■ The task
Pictures stay out of the copy. Retype exactly, and only, the lines from the one containing "The width and height of the screenshot is (1568, 781)." through the end of the listing below.

BEGIN Data for analysis

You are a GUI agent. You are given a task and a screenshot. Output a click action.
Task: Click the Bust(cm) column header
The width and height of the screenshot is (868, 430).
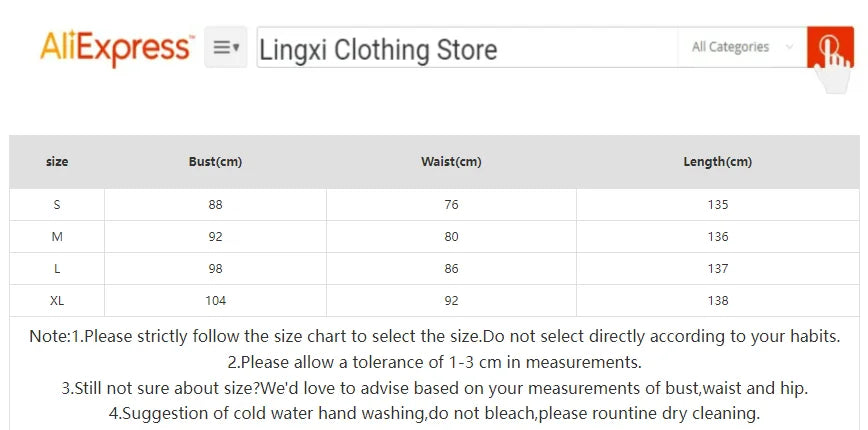(215, 162)
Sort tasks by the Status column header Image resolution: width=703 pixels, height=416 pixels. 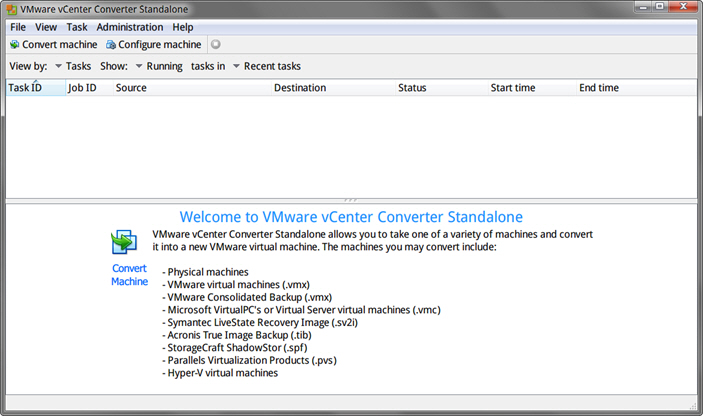click(x=412, y=88)
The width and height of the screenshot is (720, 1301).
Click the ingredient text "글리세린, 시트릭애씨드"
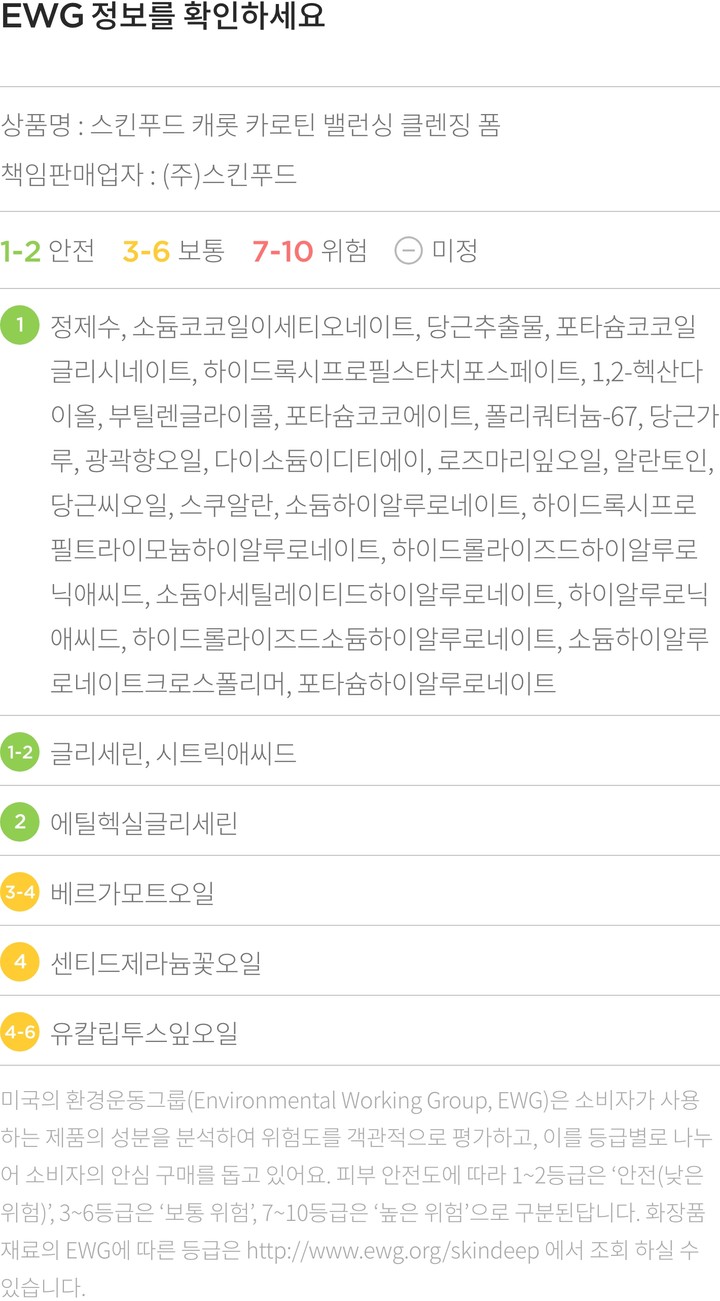coord(173,752)
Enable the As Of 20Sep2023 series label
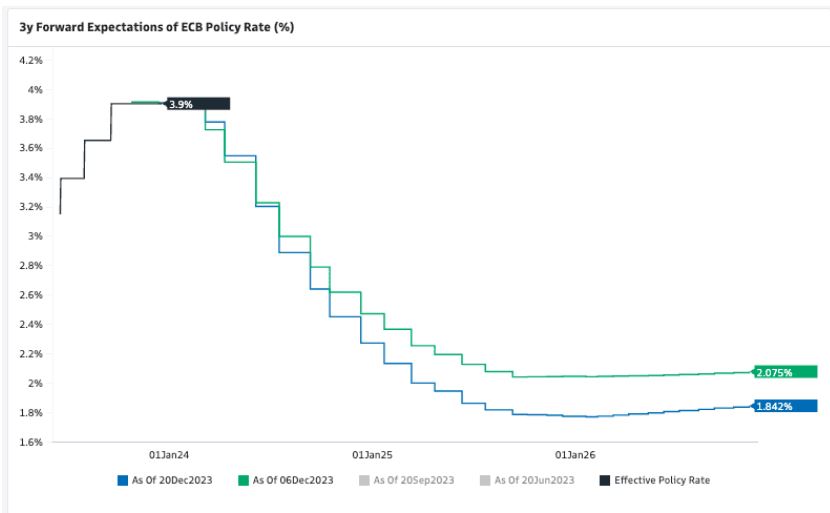The width and height of the screenshot is (830, 513). pos(413,480)
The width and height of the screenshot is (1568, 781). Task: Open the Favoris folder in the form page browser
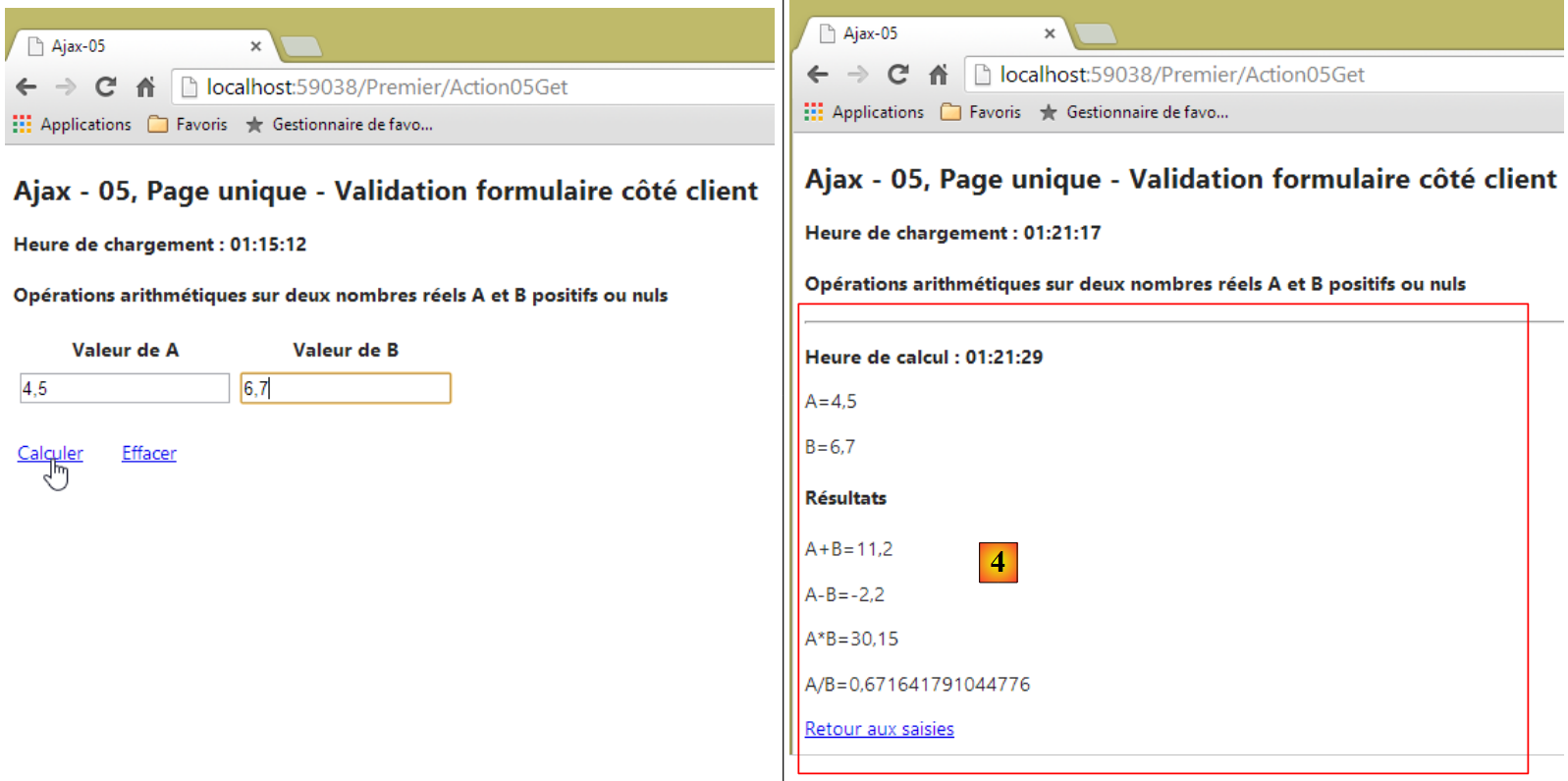tap(188, 125)
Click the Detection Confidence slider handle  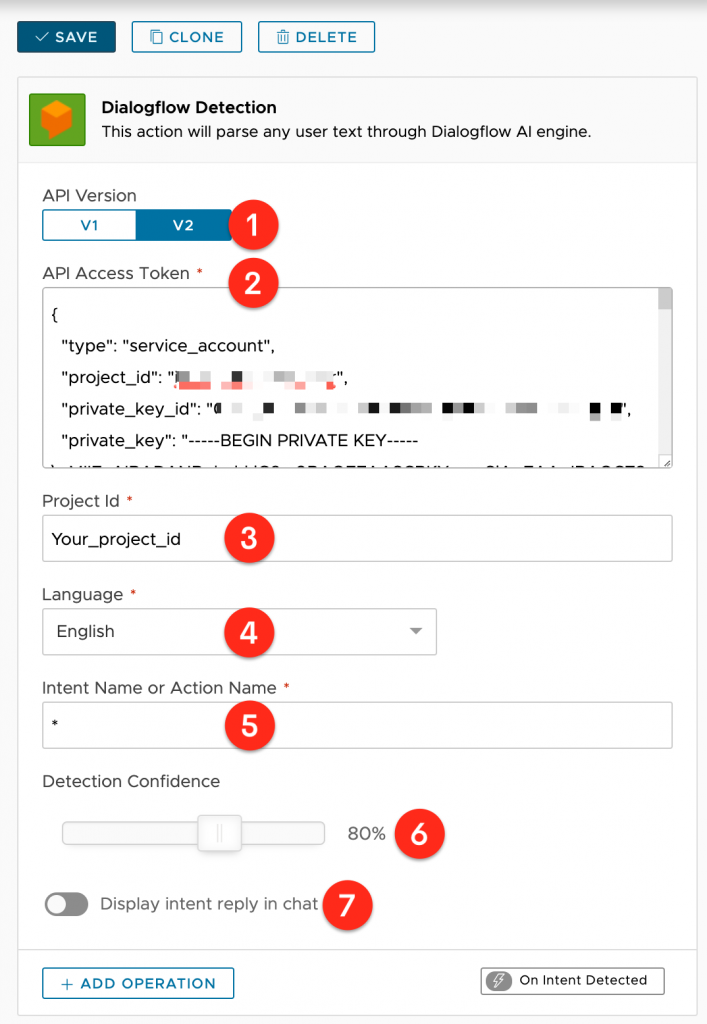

END Data for analysis

■ Problem solution
The width and height of the screenshot is (1568, 781). Task: Open the Favoris folder in the form page browser
tap(188, 125)
Click the Detection Confidence slider handle  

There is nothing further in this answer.